Rewatching Marie Kondo
Most of the time I’ve been listening to music while I work. Blue Note jazz, synthwave, 1960s soul, 1970s funk, all upbeat and energetic. Occasionally I want to hear some human voices speaking, though, just as background noise. Movies and scripted TV shows are too distracting. Musical cues, changing volume, it’s hard to process. So I’ve been streaming the most innocuous reality shows I can find on Netflix. Which led to me putting on Marie Kondo’s show, which I had watched through when it first came out.
I’m not going to editorialize about Kondo. If her methods work for you, great. If you find her a little weird, hey, you’re entitled to your opinion. What caught my eye this time around were the people she was trying to help. I’ve noticed this on a lot of reality makeover-type shows before: people clearly don’t want to change.
They’re resistant to the advice being offered, even when it’s objectively good and is the obvious solution to their problem. There’s not mistaking that a lot of compliance is performative; they’re going along to be on television, and get whatever appearance fee or other perks they’ve been promised. Most of them likely when right back to their old ways as soon as the cameras stopped rolling.
Becoming minimalist, or tidying up, or whatever you want to call it, is like any other change. It has to come from within. You need to acknowledge the problem, and sincerely want to embrace the solution. Otherwise you’re just finding a new way to waste time and money.
While I’ve been not-blogging I’ve also, sadly, been not-writing. As much as I wished I were sequestered away making word count, so far 2021 has been all about business. I rewrote my business plan (something every small business should do periodically) to refocus my goals and identify new opportunities. Then I rewrote Katie’s business plan, with her input of course, to help her figure out where to best spent her time and resources. I did a little consulting with some colleagues, people I trust and who know what they’re doing. We bounce ideas off each other, which is always beneficial to solopreneurs.

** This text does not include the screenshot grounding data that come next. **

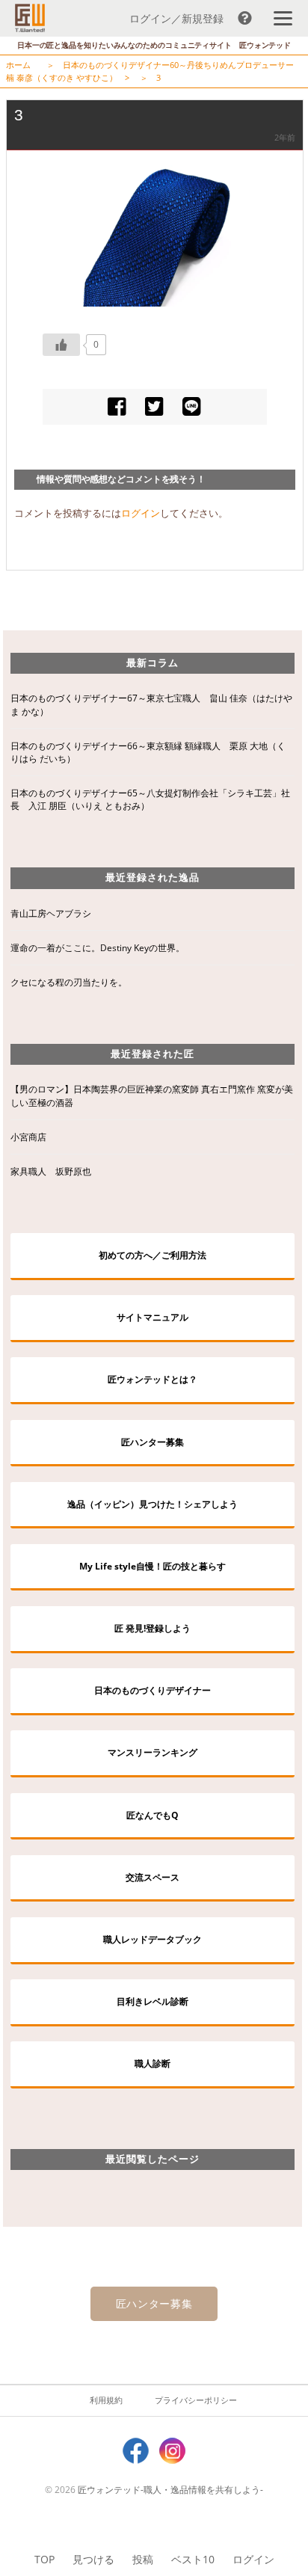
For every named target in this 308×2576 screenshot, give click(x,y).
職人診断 (152, 2063)
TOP (44, 2559)
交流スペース (152, 1877)
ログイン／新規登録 (176, 18)
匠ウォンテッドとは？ (152, 1379)
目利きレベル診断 (152, 2001)
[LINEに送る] (192, 406)
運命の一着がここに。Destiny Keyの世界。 (97, 947)
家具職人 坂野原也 (50, 1171)
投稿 (142, 2559)
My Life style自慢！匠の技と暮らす (152, 1566)
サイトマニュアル (152, 1317)
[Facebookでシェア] (117, 406)
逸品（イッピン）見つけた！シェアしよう (152, 1504)
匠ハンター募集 (152, 1442)
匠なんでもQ (152, 1815)
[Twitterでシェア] (154, 406)
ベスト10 (193, 2559)
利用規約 (106, 2400)
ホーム (18, 64)
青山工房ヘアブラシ (50, 913)
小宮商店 (28, 1137)
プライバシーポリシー (196, 2400)
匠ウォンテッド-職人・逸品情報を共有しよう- (170, 2489)
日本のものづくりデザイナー (152, 1690)
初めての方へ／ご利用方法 (152, 1255)
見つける (93, 2559)
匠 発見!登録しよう (152, 1628)
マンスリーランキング (152, 1752)
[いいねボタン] (61, 344)
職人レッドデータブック (152, 1939)
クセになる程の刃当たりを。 (68, 982)
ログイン (253, 2559)
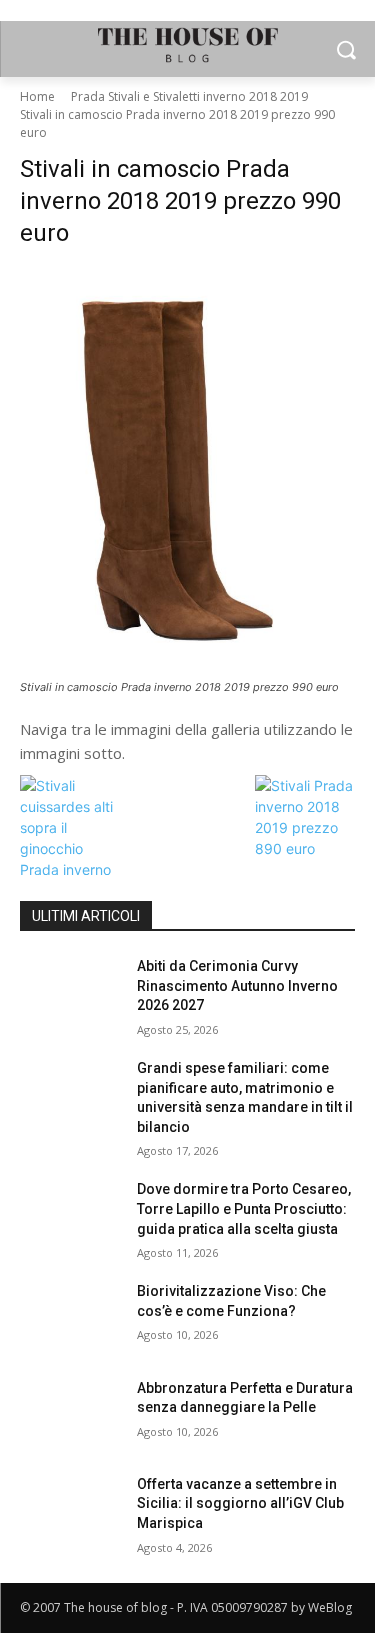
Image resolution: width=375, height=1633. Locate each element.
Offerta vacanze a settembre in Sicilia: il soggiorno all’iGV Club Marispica (240, 1503)
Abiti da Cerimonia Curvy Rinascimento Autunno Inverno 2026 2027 (237, 985)
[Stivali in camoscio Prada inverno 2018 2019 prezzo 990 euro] (187, 470)
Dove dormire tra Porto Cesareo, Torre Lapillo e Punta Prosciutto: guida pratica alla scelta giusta (244, 1208)
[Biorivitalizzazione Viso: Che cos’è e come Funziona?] (70, 1317)
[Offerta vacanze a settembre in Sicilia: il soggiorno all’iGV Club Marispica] (70, 1510)
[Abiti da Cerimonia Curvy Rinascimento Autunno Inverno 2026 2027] (70, 992)
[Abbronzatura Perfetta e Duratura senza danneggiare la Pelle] (70, 1414)
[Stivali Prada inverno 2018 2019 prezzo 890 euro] (305, 848)
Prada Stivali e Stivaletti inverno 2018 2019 (189, 96)
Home (37, 96)
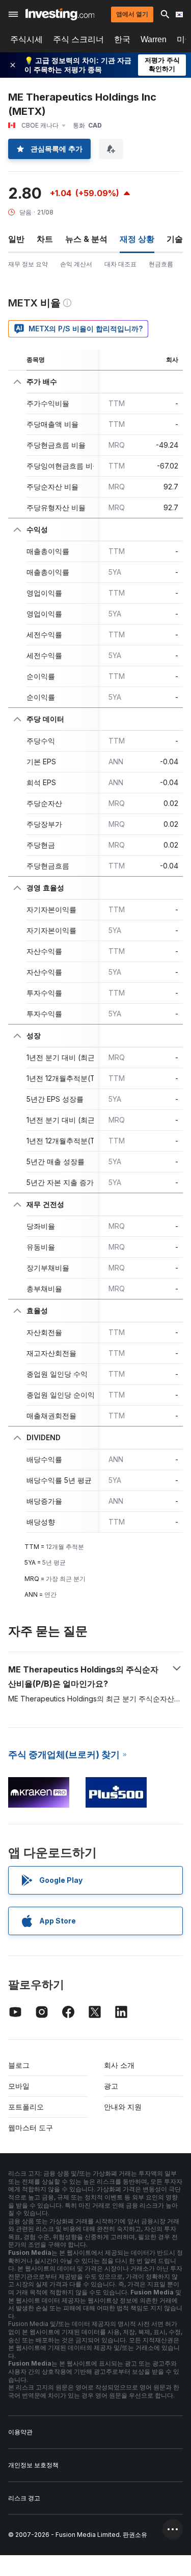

It’s like going on a road trip. As much as you want to be on the road, you can’t always hop in the car and start driving. Having a map, knowing how much you have to spend, and packing some supplies will make the experience a lot more enjoyable.
Social Media and Peace of Mind
Being offline for huge swaths of time, as well as spending some quality time immersed in the audio, visual, and written works of Hank Green, has given me some new perspectives on social media. I’ve needed to take a step back and look at these platforms as tools. They’re like cars. A lot of people rely on them for work, for their social lives, or as feats of artistry and engineering. There are some innate problems with cars (fossil fuels and emissions, for a start) but they’re not intrinsically good or evil.
There are some foundational and enforceable rules with cars, though. You aren’t allowed to drive on the sidewalk, for instance. Generally you can’t do things that could result in people getting hurt. I’m old enough to remember the outrage when states began requiring automobile insurance. When I was a kid there were no airbags, and seatbelts were neither standard nor mandatory to wear. People felt these safety measures were an infringement of their rights.
At some point we’ll see the benefit of having rules and go along with them. You don’t hear a lot of rants about having to wear a seat belt these days. Lack of insurance compliance is mostly an economic issue, not a protest against the concept. Social media will settle down eventually, and we’ll see decent behavior and deplatforming as social norms.
Until then, I kind of expect that “free speech” advocates on social media will look a lot like second amendment rights advocates in terms of intensity.